Even in the six games he was in charge of the senior team, Carsley provided ample evidence that he should have been the man trusted with taking England forward to the 2026 World Cup.
I am not making that argument because England won 5-0 against an Ireland team who were ordinary and limited even before they were reduced to 10 men early in the second half at Wembley.
I am making it because Carsley demonstrated he had the courage and the acumen to make the hard decisions that would help England to evolve into a tournament-winning team over the next 18 months.
Carsley knows the brilliant group of young England players pushing through from the Under-21s better than anyone and he demonstrated that by his bold but judicious use of them in the last two months.
He also had the courage to confront the issue of captain Harry Kane’s standing in the England side and the idea that he may no longer be a prime asset by the summer of 2026.
Kane had been an untouchable under Southgate but Carsley changed that when he left him out of the starting line-up in Greece last week.
He gave Ollie Watkins a chance instead and Watkins took it. And in the process, the debate about whether England need a more mobile centre forward, a centre forward who will not drop into the space occupied by a No 10 such as Jude Bellingham or Cole Palmer, has gathered pace.
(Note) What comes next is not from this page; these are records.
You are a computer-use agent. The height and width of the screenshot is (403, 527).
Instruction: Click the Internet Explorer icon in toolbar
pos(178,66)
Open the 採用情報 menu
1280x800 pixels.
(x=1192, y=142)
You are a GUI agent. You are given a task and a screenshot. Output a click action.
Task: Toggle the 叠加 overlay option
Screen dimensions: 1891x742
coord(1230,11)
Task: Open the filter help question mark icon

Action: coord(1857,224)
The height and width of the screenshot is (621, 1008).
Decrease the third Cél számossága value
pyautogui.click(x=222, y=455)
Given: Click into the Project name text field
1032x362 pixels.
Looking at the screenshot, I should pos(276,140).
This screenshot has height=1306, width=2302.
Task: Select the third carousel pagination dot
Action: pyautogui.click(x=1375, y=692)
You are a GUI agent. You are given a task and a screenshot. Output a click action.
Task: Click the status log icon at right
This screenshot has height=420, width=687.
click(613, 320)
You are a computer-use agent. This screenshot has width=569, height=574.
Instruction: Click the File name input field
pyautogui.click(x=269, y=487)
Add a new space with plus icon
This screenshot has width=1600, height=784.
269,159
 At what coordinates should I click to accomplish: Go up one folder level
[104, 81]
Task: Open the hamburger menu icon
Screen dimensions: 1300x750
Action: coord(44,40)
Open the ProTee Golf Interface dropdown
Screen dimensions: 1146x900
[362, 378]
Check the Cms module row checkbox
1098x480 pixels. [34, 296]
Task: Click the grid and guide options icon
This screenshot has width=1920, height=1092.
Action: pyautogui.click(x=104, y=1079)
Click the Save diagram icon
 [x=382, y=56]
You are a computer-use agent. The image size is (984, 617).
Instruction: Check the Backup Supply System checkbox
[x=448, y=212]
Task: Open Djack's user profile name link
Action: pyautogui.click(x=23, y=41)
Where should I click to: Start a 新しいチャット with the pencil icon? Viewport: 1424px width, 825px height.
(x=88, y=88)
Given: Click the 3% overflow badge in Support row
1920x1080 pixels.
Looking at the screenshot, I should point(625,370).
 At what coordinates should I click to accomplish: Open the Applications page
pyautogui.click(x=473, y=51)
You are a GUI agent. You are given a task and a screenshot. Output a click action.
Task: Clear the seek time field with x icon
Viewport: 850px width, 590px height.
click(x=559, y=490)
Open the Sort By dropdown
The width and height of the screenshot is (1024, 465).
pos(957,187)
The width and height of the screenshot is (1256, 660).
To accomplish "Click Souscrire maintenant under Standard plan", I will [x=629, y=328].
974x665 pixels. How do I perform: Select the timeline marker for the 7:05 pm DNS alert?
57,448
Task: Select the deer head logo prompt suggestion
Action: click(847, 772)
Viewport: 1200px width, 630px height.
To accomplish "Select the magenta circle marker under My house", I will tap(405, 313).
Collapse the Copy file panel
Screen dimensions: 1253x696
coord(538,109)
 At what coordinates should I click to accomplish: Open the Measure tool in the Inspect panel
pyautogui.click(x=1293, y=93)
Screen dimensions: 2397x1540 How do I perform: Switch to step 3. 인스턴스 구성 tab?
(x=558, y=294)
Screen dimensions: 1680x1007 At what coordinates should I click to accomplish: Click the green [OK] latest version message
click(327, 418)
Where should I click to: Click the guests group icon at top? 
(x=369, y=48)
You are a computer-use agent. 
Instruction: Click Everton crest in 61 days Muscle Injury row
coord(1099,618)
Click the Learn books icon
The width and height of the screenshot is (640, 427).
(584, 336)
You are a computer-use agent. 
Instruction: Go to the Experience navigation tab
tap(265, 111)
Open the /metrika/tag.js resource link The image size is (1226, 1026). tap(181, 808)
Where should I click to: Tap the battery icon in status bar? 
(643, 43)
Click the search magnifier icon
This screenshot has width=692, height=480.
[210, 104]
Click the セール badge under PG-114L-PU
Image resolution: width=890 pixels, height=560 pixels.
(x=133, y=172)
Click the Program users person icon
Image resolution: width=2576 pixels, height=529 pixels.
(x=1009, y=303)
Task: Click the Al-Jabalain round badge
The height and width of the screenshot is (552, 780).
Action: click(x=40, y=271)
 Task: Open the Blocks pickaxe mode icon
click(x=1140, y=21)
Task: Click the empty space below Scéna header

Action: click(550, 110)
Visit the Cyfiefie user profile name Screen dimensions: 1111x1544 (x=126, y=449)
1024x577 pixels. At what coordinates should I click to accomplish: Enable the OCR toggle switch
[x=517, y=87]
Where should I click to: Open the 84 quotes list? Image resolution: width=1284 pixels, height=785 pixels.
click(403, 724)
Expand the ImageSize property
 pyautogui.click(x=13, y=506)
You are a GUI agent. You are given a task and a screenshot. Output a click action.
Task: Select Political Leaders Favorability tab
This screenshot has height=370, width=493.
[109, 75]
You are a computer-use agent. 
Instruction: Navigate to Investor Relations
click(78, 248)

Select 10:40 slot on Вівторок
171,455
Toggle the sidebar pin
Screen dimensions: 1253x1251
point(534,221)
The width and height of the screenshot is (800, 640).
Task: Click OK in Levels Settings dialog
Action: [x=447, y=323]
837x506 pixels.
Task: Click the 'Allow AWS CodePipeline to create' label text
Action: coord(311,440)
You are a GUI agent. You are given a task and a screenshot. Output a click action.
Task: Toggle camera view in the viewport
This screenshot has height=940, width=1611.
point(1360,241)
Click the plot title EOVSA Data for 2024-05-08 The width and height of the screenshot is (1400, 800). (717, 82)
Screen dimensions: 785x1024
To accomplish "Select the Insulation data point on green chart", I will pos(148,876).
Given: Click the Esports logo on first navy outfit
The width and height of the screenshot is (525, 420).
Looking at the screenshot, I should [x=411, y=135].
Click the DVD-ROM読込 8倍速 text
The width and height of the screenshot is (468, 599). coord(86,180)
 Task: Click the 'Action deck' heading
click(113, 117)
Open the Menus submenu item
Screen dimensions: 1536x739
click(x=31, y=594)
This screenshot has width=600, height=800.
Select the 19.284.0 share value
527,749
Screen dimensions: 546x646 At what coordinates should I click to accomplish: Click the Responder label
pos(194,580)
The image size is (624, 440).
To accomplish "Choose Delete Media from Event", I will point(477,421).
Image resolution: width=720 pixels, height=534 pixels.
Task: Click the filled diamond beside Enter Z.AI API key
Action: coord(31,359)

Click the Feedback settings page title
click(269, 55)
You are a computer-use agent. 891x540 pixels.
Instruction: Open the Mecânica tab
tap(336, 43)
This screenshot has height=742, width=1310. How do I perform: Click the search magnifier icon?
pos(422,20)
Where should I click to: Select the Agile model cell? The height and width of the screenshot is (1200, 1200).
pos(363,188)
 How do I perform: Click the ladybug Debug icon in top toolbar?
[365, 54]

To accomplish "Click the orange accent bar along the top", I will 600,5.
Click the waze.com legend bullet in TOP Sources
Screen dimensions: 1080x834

It will be interesting to see whether Tuchel, who established a close working relationship with Kane at Bayern, will be as unencumbered by the weight of history and reputation as Carsley was.
Tuchel has hard acts to follow. Both in Southgate, who was England’s most successful manager since Sir Alf Ramsey and created a new positive culture around the national side, and now in Carsley.
Jude Bellingham, England’s best and most important player, looked like a man rejuvenated when Carsley trusted him as England’s No 10. His quality shone through as brightly as ever. Other players have been queuing up to say how much they loved playing for Carsley.
Carsley was exactly what England needed at this stage: someone to guide a wonderfully talented group with a light hand. Not a personality manager who will try to stamp his individuality on the team. Not someone who wants to make it about him.
Under Carsley, England have taken the step forward they needed to take after the departure of Southgate. They have regained the momentum they were in danger of losing.
It beggars belief, frankly, that an organisation such as the FA, which is supposed to have the best interests of the national game at heart, should have ushered him back to the Under-21s.
Like every England supporter, I hope Tuchel is a roaring success and that England gets the absolute best version of him as a coach. I hope he leads the country to victory in the World Cup Final in New Jersey in the summer of 2026. What a ride that would be, a life’s ambition fulfilled for every England fan.
And I hope there are no regrets over what the FA did this autumn. If it ain’t broke, don’t fix it. That is what they say. But the FA fixed it. Or they tried to. And now we will find out whether they have broken something instead.
Bentancur’s ban is harsh… but fair
Tottenham midfielder Rodrigo Bentancur was given a seven-match domestic ban by the FA on Monday for using a racial slur about team-mate Son Heung-min. The ban seems a little harsh on Spurs but it is also fair.
And anyway, harsh is what football needs at the moment as incidents of racial abuse rise. It is time the game started meting out punishments that act as a deterrent.
It is certainly far preferable to how the game treated Enzo Fernandez after he was filmed chanting racist and homophobic slurs about the France team while on international duty with Argentina last summer.
That fell outside the FA’s jurisdiction so no blame can be attached to them for the lack of subsequent sanction visited upon Fernandez. Chelsea’s response, however, was more troubling.
Instead of throwing the book at him, he was made captain.
My lucky escape
I mentioned last week I was going to get up in the middle of the night to watch the Mike Tyson-Jake Paul fight on Netflix. I failed.
I set an alarm but I slept through it. From everything I have read, it sounds as if I had a lucky escape.